Now, there was a little diversion before the main events when recently outed Who fan Frank Skinner joined BFI hosts Justin Johnson and Dick Fiddy on stage.
So just how big a fan is Frank?
Well, I’ve never dressed as a Cyberman – for pleasure!
I’m the lowest of all creatures, the celebrity fan…Having watched Doctor Who all my life, I still don’t know much about him. Even now Matt Smith can do one of those looks into the mid-distance and you think, ‘He’s seen so much…’
Up next was current show runner Steven Moffat who was only too happy to talk about the moment the episode scared him away from the Doctor:
When I first watched episode three of Tomb, I was so frightened I didn’t watch Doctor Who again until Jon Pertwee! Genuinely, from my heart, this is one of the best Doctor Who stories ever made. It is absolute genius. The most frightening thing about a monster isn’t when it arrives; it’s when it’s about to arrive.
Patrick Troughton is sheer magic as the Doctor… Everything we do in Cardiff… is out of love for the show you’re about to watch. I’m never more of a fan than when I work on Doctor Who, attempting to re-create what you’re about to see.
Then to the episode itself; an absolutely terrifying masterpiece that still has the power to creep its way under your skin to this day.

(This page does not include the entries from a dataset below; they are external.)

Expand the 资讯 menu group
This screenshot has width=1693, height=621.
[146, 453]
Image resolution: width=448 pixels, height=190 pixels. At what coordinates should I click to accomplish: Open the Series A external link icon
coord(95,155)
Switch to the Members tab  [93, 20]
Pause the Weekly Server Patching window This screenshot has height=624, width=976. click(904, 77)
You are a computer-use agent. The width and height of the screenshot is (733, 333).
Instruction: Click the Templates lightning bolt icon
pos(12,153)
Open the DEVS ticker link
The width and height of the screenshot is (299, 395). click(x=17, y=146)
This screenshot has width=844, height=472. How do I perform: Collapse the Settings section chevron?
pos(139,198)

A technical hitch brought Michael Troughton to the stage to share his personal experience of his father’s craft:
[Patrick was] an incredibly nervous actor. I think this is something people don’t realise. He worked from the inside out, very emotional. Unlike Jon Pertwee, for instance, who was a very technical actor. My father worked from instinct.

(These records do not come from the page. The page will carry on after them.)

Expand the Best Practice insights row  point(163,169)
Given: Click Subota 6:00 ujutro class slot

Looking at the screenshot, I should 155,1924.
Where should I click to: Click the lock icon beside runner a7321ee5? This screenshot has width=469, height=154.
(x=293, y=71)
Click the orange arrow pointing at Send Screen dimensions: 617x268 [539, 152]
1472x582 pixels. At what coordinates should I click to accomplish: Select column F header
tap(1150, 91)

And then it was over; the panel of selected guests including Anneke Wills, Director Michael Ferguson and Michael Kilgarriff took to the stage to offer their opinions on their time with the Doctor.
Wills, who worked with the First and Second Doctors, spoke of how here attitude towards the First Doctor, William Hartnell had changed after reading his granddaughter’s biography:
There was so much more to Bill than I knew at the time. All I knew was this difficult, bad-tempered person who kept saying, ‘It’s not my line, it’s your line and you forgot it.’ The switch-over from Bill to Patrick was like day from night. No wonder I was completely in love with Pat, because he was simply marvellous.
It’s an opinion shared by Director Michael Ferguson, who rates Troughton as:
…by far the best actor of them all, certainly from the early period. He was a thinking, caring actor, with an enormous amount of experience.
Keeping the theme of comparing Patrick with his predecessor actor Michael Kilgarriff, who’s played several monsters in Doctor Who – an Ogron in Frontier in Space; the giant Robot; and the Cyber Controller twice (in Tomb and in Attack of the Cybermen nearly 18 years later) recalled watching Hartnell in panto in Ipswich in the 60s shortly after he’d given up the role:
It was very sad. The lights came up and there was the Tardis and out came Doctor Who, but he might as well have gone home at that point because the poor chap – well, I don’t know what he was doing in a panto. He couldn’t offer anything at all. He couldn’t sing. He couldn’t dance. The comics ran rings round him. Life after Doctor Who was not good for him.
It’s a rather introspective note to leave the celebrations on but with there can be no doubting that whatever his feelings towards the show at the end of his tenure – he helped the show become what it is today.
And that’s the pleasure of these amazing BFI screenings; the chance to look, chart the course and evaluate the collection of contradictions that go into making the show exactly what it is.
Sunday 10 March will see the premiere of the Jon Pertwee 1971 classic, The Mind of Evil in its newly coloured-restored form.